All Western languages are phonics-based. All of them. The fact that English is a Germanic language with various accretions from Norman French, Latin, Spanish, etc. doesn’t matter. The accretions were generally modified to follow the existing sound patterns of English as they existed at the time of the linguistic acquisitions. In some cases, new letter/sound combinations were introduced. Consequently, instead of having, for example, just one “ch” sound, we have three (the common “ch” found in words like “chair”, as well as the “ch” sounds in “charade” (French) and “chiral” (Greek)). The few additional sounds resulting from interactions with other Western languages hardly make learning to read phonetically unsound, impractical, or impossible.

There is a literature that demonstrates that there are relatively few sounds that need to be mastered to cover the vast majority of English (see, e.g. M. Bishop’s “The ABCs and All Their Tricks”). Add a few more letter/sound combinations and you virtually have it all. The fact that the system sometimes involves more than one or two sounds per letter, digraph, or dipthong hardly makes phonics too complicated or hard to learn.

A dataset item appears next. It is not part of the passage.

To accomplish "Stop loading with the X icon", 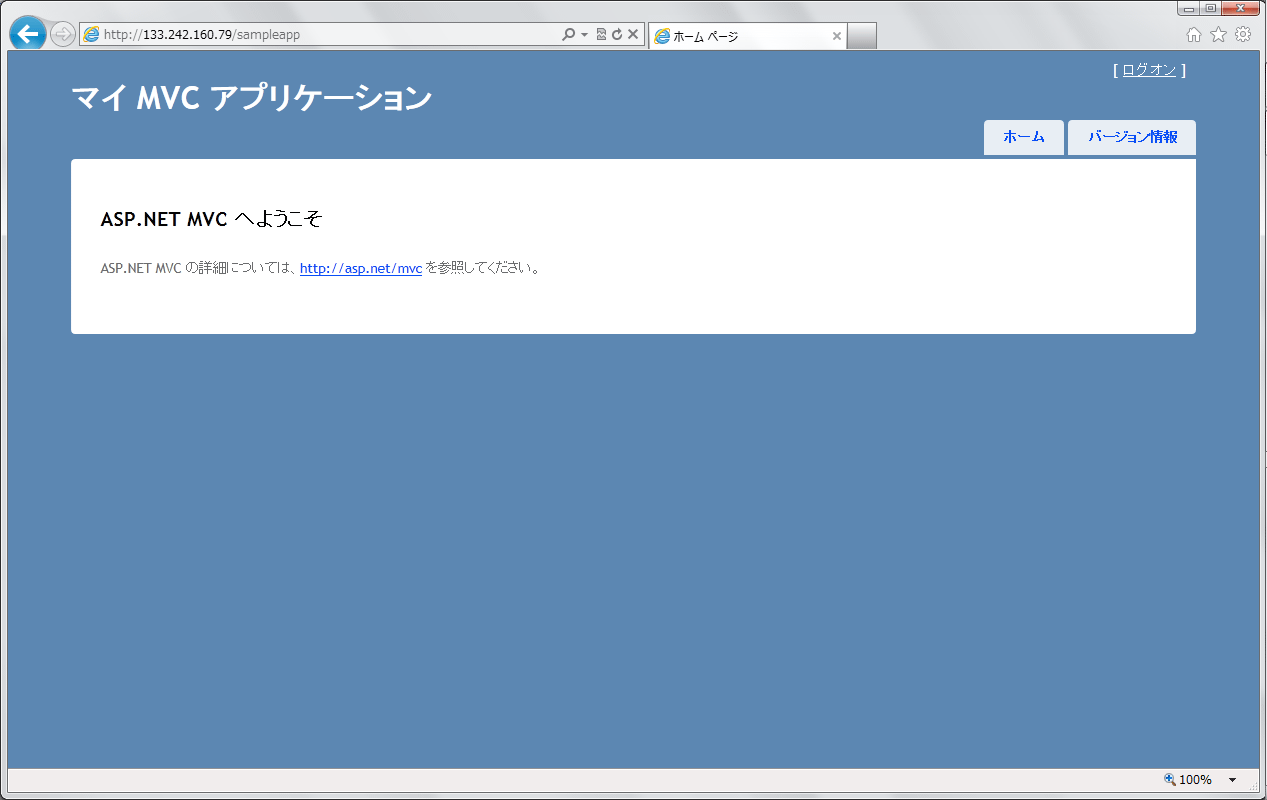I will tap(632, 33).
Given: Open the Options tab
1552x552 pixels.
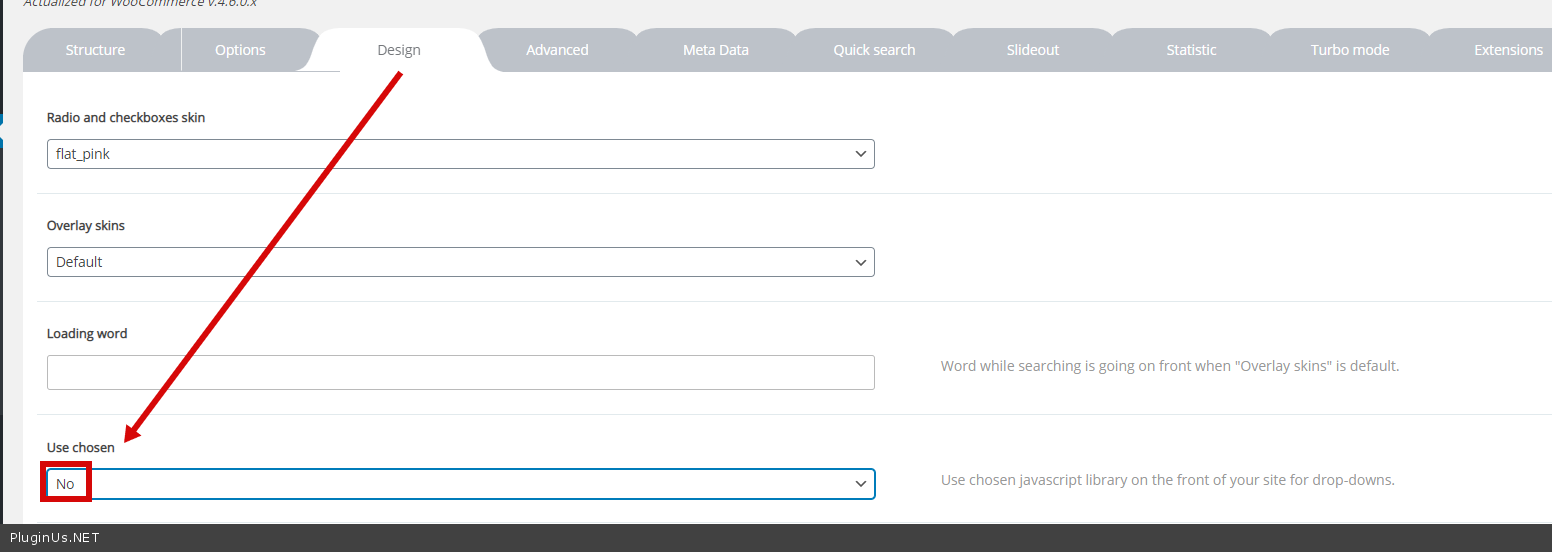Looking at the screenshot, I should pyautogui.click(x=240, y=50).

All it means is that there are a few more things to be aware of than you would have in Spanish or Italian.

Mandarin, on the other hand, requires an enormous investment in sheer rote memorization to achieve even basic literacy. An excellent memory (in addition to vast amounts of time) is also required to be able to read Mandarin at a literary level. Most people would be surprised to discover how few ideographs the average Chinese knows (1000 characters (words) is all that is needed to understand over 90% of Chinese publications, and even the average university graduate only knows about 6,000 characters).

This shows how difficult it is to learn words using the “whole language” method. Average English speakers, at all levels, have far larger reading vocabularies than the average Chinese (http://iteslj.org/Articles/Cervatiuc-VocabularyAcquisition.html), and this is accomplished with far, far less investment of time.

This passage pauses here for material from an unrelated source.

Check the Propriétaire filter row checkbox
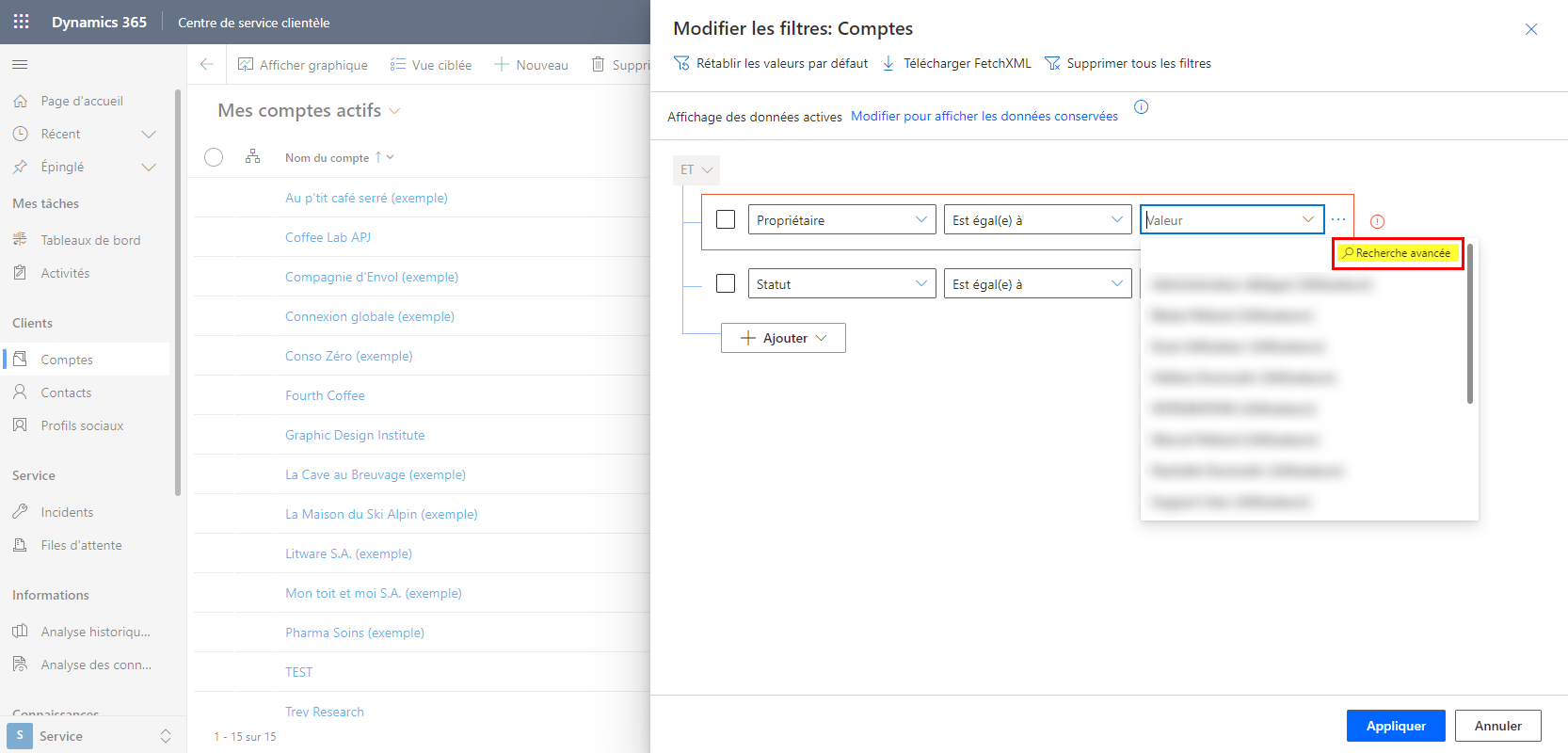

Young children who have learned to read English and who also speak German, Spanish, and Mandarin can learn to read German and Spanish at the level at which they speak in two to four weeks. Mandarin, on the other hand, takes years and years and years.

Of the major languages in the world, only the Chinese predominantly rely on a writing system that requires “whole language” instruction (Japanese writing is now a jumble of ideographs and phonetic symbols and is trending in a more phonetic direction). But even the Chinese have introduced a phonetic system in the early grades to try to increase literacy. (See post 43). Why? Because whole language instruction produces semi-literacy at best for the average Chinese, and that is inadequate to participate meaningfully in the global economy.

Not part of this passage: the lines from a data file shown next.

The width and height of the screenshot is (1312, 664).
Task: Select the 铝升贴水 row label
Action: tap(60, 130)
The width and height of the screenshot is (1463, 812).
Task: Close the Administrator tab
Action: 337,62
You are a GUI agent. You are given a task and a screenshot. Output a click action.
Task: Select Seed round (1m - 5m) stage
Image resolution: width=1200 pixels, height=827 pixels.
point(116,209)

Nobody else uses exclusively ideographic systems because they limit literacy compared to phonetic systems. This is precisely why Korea adopted a phonetic system to replace Chinese ideographs in the 15th or 16th Century.

Teaching English as if it is Mandarin makes no more sense than trying to teach Mandarin phonetically (pre-pinyin, that is).

Many bright children learn to read from being read to without explicit phonics instruction because, like little cryptologists, they figure out the simple code by themselves without even being aware of it, use it, and internalize to automaticity. Those without the requisite gift, however, will never learn to read English well without good phonics instruction. Everyone should bear in mind that in 18th Century America was very poor compared to today, spent far less on education, and employed phonics as the sole method of teaching reading. Yet, America was then the most literate country on earth.

Today, our highly trained education professionals and their apologists have turned much of this country into a semi-literate mob, in no small part on account of pedagogical absurdities such as “whole language”.


85 posted on 01/03/2012 8:22:45 AM PST by achilles2000 ("I'll agree to save the whales as long as we can deport the liberals")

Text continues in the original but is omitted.